ZooKeeper (or ClickHouse Keeper) health directly affects replication. A blocked ZooKeeper session stalls all DDL operations and can halt replication entirely. The ClickHouseMetrics_ZooKeeperSessionExpired metric (from system.metrics, exposed as ClickHouseMetrics_ZooKeeperSessionExpired in Prometheus) tracks expired sessions — any non-zero value there should page someone. ZooKeeper latency consistently above 50ms is a sign the ensemble is overloaded, often because mutation frequency is too high or because INSERT QUORUM is set without a correspondingly sized ZooKeeper cluster.

Memory is tracked at the query level through system.query_log.memory_usage and at the server level through ClickHouseAsyncMetrics_jemalloc_resident. A query exceeding several gigabytes of RAM is not unusual for large aggregations, but memory usage climbing near the max_server_memory_usage limit (which defaults to 90% of available RAM) will cause queries to start failing with memory limit exceeded errors:

SELECT
    user,
    max(memory_usage) AS peak_memory,
    count() AS query_count,
    substring(query, 1, 100) AS query_snippet
FROM system.query_log
WHERE type = 'QueryFinish'
  AND event_time > now() - INTERVAL 6 HOUR
GROUP BY user, query_snippet
ORDER BY peak_memory DESC
LIMIT 10;

For disk, watch ClickHouseAsyncMetrics_FilesystemMainPathAvailableBytes and ClickHouseAsyncMetrics_FilesystemLogsPathAvailableBytes separately - the data path and log path can be on different filesystems, and ClickHouse will stop accepting writes if either runs out of space.

Grafana Dashboards

The official ClickHouse datasource plugin for Grafana (grafana-clickhouse-datasource) ships with three built-in dashboards: Cluster Analysis, Data Analysis, and Query Analysis.
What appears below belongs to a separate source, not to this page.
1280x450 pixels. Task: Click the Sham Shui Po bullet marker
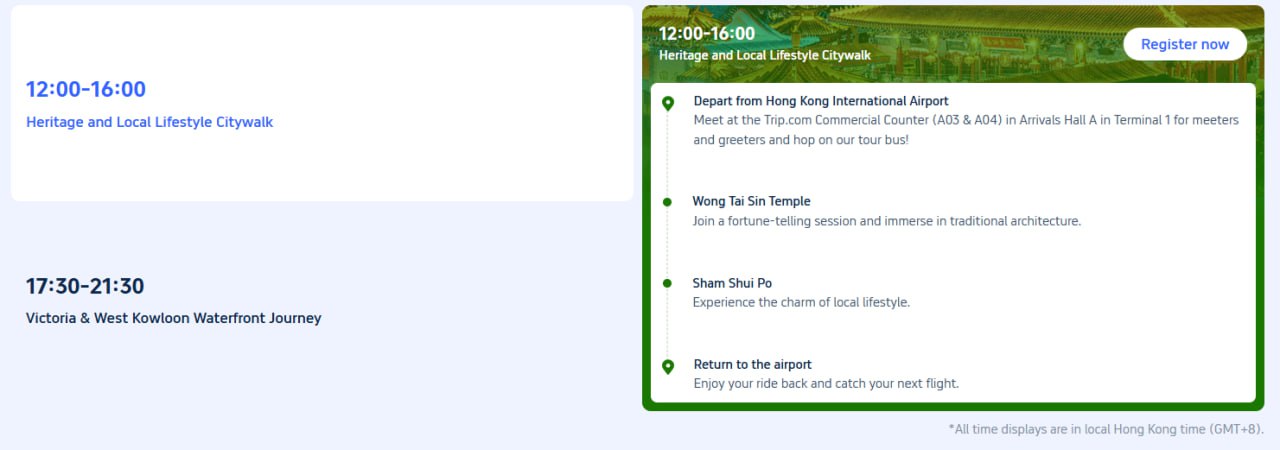667,284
Cluster Analysis covers merges, mutations, and replication state. Data Analysis shows partition and part breakdown per table. Query Analysis exposes latency distributions, error rates, and resource consumption per query type. These dashboards query system tables directly using the ClickHouse datasource plugin (configurable for either HTTP on port 8123 or the native binary protocol on port 9000), which means they get per-table granularity but require the Grafana server to have network access to ClickHouse on whichever port is configured.

For Prometheus-based Grafana setups, dashboard ID 23285 ("ClickHouse and Keeper Comprehensive Dashboard") on Grafana Labs is the most complete community option as of early 2026. It covers server resource metrics, replication health, Keeper session state, and merge queue depth, all sourced from the Prometheus endpoint. The Altinity ClickHouse Operator dashboard (ID 12163) is relevant if you're running ClickHouse on Kubernetes via the Altinity operator.

A practical limitation of the official built-in dashboards is that they're oriented toward support analysis rather than production alerting - they're dense with raw metrics but don't ship with alert rules. Building alert rules on top of the Prometheus metrics is straightforward; the more effortful part is calibrating thresholds against your actual workload patterns rather than generic defaults. Start with ReplicasMaxAbsoluteDelay > 30, part count per partition exceeding 100, and concurrent query count (ClickHouseMetrics_Query) staying above your max_concurrent_queries setting for more than a few seconds.

The system table approach and the Prometheus approach are complementary rather than alternatives. Prometheus is better for time-series alerting and cross-host aggregation. System tables are better for root-cause analysis after an alert fires - they give you the actual query text, per-table breakdown, and merge-level detail that Prometheus metrics can't carry. A mature ClickHouse monitoring setup uses both.